I squatted down – it hurt, but I managed – and held out my hand. At first I didn’t think he was going to be able to get over the side of the box this time, but he made it with one final lunge. He landed on his side, then regained his feet, and came over to me. He ran with a hitching limp in one of his back legs; the injury that Percy had inflicted had come back in Mr. Jingles’s old age. His old, old age. Except for the top of his head and the tip of his tail, his fur had gone entirely gray.
He hopped onto the palm of my hand. I raised him up and he stretched his neck out, sniffing at my breath with his ears laid back and his tiny dark eyes avid. I held my hand out toward Elaine, who looked at the mouse with wide-eyed wonder, her lips parted.
“It can’t be”, she said, and raised her eyes to me. “Oh Paul, it isn’t . .. it can’t be!”

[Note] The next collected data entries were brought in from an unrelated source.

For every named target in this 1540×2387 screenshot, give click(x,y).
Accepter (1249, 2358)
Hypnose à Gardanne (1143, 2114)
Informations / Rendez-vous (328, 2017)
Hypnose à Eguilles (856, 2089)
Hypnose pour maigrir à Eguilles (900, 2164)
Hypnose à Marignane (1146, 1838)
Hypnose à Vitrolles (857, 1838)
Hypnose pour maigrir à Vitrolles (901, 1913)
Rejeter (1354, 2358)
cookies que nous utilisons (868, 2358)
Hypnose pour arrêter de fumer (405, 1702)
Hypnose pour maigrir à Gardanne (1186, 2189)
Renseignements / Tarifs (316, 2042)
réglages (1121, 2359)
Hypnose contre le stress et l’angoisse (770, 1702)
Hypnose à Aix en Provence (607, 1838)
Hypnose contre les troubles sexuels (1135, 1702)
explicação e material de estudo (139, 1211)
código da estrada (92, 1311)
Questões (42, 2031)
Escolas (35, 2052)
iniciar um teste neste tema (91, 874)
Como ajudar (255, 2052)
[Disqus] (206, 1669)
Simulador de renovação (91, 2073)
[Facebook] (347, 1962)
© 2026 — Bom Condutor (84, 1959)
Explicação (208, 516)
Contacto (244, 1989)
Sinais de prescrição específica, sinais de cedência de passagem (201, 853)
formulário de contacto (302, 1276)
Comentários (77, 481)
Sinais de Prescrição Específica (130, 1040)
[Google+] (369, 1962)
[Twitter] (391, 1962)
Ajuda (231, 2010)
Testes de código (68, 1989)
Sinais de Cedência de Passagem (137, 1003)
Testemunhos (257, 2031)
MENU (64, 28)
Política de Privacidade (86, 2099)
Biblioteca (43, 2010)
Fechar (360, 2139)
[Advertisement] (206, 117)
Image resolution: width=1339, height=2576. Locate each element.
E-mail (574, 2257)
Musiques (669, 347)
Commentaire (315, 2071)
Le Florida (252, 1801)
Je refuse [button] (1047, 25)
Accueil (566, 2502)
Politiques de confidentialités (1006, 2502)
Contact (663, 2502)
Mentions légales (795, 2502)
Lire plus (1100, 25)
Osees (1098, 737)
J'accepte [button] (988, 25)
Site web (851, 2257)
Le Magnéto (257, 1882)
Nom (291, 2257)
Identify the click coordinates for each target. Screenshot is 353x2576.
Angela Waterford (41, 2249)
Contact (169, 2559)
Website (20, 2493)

“Watch,” I said, “and then tell me that.”
From the bag on the table I took a spool which I had colored myself – not with Crayolas but with Magic Markers, an invention undreamed of in 1932. It came to the same, though. It was as bright as Del’s had been, maybe brighter. Messieurs et mesdames, I thought. Bienvenue au cirque du mousie!
I squatted again, and Mr. Jingles ran off my palm. He was old, but as obsessed as ever. From the moment I had taken the spool out of the bag, he’d had eyes for nothing else. I rolled it across the shed’s uneven, splintery floor, and he was after it at once. He didn’t run with his old speed, and his limp was painful to watch, but why should he have been either fast or surefooted? As I’ve said, he was old, a Methuselah of a mouse. Sixty-four, at least.